THE TASK » Return the whole listing exactly, omitting the pictures.

##### GIVEN DATA

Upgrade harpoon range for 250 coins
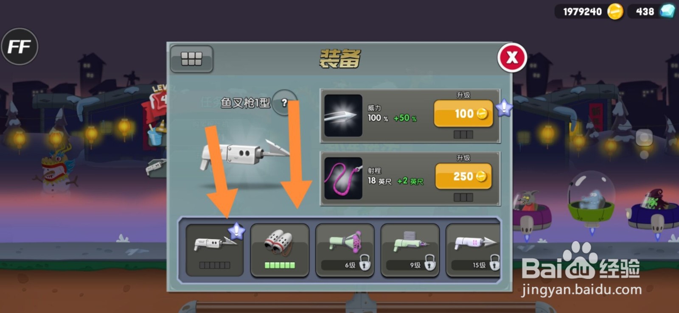Screen dimensions: 679x313 (x=463, y=176)
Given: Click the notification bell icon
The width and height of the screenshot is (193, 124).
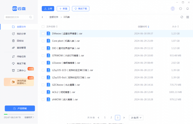Looking at the screenshot, I should pos(188,9).
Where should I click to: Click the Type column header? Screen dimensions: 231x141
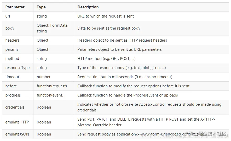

##########

ANSWER SECTION »
Upgrade harpoon range for 250 coins
Screen dimensions: 679x313 (x=463, y=176)
Given: Click the notification bell icon
The width and height of the screenshot is (193, 124).
Looking at the screenshot, I should pos(188,9).
Where should I click to: Click the Type column header? Screen dimensions: 231x141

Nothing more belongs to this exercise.